ただいま,留学生といっしょにデータを分析中。結果を来年度発行される紀要に載せようという話になっている。

心理学出身の学生ではないので,データを分析してそれを並べて論文の体裁を整えると一言で言っても理解しにくいかもしれないと思い,スモールステップでやっている。

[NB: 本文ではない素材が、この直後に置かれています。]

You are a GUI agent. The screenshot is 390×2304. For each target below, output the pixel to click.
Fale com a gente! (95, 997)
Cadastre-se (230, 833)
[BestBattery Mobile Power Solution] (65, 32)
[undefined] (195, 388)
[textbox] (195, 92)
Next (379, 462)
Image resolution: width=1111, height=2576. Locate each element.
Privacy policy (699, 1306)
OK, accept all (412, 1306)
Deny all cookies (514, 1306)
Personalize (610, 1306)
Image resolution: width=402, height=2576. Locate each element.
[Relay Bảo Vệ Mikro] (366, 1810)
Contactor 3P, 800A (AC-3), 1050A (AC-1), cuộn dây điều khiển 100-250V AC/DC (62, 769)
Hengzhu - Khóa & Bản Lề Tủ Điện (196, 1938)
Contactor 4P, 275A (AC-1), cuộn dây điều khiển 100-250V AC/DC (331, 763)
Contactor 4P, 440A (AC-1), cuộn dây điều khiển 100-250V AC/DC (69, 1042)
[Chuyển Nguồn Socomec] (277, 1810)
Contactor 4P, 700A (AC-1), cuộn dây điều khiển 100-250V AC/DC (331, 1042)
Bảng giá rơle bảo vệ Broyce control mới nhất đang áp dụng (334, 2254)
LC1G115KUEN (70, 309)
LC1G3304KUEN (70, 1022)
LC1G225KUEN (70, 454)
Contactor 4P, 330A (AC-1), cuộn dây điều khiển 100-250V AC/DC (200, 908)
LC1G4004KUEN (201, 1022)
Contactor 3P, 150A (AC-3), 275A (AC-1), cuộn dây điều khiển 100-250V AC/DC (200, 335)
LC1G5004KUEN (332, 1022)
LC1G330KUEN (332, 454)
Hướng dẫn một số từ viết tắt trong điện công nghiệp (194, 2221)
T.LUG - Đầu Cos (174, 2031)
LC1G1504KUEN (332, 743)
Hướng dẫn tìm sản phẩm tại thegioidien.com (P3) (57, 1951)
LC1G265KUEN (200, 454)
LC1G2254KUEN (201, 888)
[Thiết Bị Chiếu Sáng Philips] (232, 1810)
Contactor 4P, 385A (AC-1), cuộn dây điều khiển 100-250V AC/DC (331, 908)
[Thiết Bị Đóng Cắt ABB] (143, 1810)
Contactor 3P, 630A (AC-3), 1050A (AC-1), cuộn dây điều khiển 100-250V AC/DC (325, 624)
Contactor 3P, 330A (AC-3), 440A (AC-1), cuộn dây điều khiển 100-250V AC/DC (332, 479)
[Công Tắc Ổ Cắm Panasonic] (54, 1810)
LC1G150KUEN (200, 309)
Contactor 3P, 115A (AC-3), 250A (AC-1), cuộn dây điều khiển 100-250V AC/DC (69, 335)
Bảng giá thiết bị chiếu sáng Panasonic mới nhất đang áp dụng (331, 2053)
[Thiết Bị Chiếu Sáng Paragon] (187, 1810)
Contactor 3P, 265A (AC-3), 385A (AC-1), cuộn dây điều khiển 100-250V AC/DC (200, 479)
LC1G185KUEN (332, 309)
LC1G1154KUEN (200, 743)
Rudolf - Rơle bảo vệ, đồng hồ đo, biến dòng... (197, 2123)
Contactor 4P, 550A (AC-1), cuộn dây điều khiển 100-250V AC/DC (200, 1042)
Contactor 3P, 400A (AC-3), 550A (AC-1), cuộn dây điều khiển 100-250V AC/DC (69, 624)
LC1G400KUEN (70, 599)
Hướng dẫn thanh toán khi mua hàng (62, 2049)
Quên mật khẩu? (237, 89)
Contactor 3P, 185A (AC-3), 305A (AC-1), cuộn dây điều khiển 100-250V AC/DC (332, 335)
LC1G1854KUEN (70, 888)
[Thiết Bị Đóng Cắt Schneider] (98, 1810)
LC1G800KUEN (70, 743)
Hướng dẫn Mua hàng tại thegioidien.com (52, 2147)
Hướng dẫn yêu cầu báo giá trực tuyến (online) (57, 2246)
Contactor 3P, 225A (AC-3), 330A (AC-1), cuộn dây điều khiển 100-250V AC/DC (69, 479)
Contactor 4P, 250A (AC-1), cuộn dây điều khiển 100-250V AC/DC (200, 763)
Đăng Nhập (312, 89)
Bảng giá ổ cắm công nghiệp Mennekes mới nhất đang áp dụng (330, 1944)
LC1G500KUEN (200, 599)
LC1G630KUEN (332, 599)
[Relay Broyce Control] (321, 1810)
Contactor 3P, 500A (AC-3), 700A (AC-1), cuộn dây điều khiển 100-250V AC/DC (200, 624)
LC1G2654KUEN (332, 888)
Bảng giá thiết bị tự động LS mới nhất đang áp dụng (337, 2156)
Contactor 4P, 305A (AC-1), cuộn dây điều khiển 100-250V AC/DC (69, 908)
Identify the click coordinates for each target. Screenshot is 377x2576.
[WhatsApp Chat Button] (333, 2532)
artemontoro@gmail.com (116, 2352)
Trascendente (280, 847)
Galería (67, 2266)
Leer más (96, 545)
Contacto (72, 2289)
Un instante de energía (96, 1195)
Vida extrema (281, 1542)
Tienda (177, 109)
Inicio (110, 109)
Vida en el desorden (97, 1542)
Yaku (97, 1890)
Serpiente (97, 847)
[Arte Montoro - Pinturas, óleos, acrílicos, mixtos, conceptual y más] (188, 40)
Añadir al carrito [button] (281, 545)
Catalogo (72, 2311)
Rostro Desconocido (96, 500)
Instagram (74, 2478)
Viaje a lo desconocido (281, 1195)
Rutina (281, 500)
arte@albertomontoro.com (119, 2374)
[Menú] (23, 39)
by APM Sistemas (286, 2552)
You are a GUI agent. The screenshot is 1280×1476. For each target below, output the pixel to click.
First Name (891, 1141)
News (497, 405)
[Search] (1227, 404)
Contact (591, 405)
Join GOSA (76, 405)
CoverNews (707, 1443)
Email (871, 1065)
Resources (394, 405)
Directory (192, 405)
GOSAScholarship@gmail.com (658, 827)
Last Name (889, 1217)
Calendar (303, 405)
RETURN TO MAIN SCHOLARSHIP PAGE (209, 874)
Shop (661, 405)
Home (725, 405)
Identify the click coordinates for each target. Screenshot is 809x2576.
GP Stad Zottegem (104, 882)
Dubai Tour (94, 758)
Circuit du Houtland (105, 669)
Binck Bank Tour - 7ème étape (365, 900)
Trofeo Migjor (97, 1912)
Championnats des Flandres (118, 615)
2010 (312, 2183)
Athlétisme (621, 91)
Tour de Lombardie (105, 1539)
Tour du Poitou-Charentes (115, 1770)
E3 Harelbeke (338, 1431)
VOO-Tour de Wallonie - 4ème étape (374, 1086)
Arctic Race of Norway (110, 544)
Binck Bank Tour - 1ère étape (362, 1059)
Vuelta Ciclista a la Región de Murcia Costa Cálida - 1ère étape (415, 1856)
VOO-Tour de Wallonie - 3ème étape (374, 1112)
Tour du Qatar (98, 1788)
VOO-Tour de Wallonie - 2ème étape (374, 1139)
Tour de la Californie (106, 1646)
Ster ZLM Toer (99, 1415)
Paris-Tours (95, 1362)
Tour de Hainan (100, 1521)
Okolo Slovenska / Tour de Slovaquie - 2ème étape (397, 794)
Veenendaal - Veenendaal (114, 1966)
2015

先週は,ローデータをExcelに転記して,ピボットテーブルを使ってクロス表を作ることをやった。宿題として,たくさんクロス表を作ってもらい,それぞれについて言葉で説明を書いてきてもらうことにした。

ただ説明しろと言っても難しいかもしれないので,掲題のように,説明を3つの要素に分割し,それぞれを1文で表現するように求めた。

「言い換え」というのは,表中の得られた数値を本文用に言葉で言い直すこと。「カテゴリAが36%,Bが64%だった」といったように。

「説明」というのは,「言い換え」た文の内容を一段抽象度を上げてさらに言い直すこと。「カテゴリAよりもBの方が多かった」といったように。

最後の「解釈」は,「言い換え」「説明」で得られた内容から何か主張をすることだが,あまり飛躍しないように,あくまでもデータから言いうる範囲でものを言うように練習してもらう。

手順をスモールステップにして,明示化しながらやっているので,少し時間はかかる。しかし,学生はなんとなく「文を書く」ということがどういうことかつかんできているようだ。

来週は,たくさん作った表を並べ直して,「ストーリーを作る」という作業。ここが正念場。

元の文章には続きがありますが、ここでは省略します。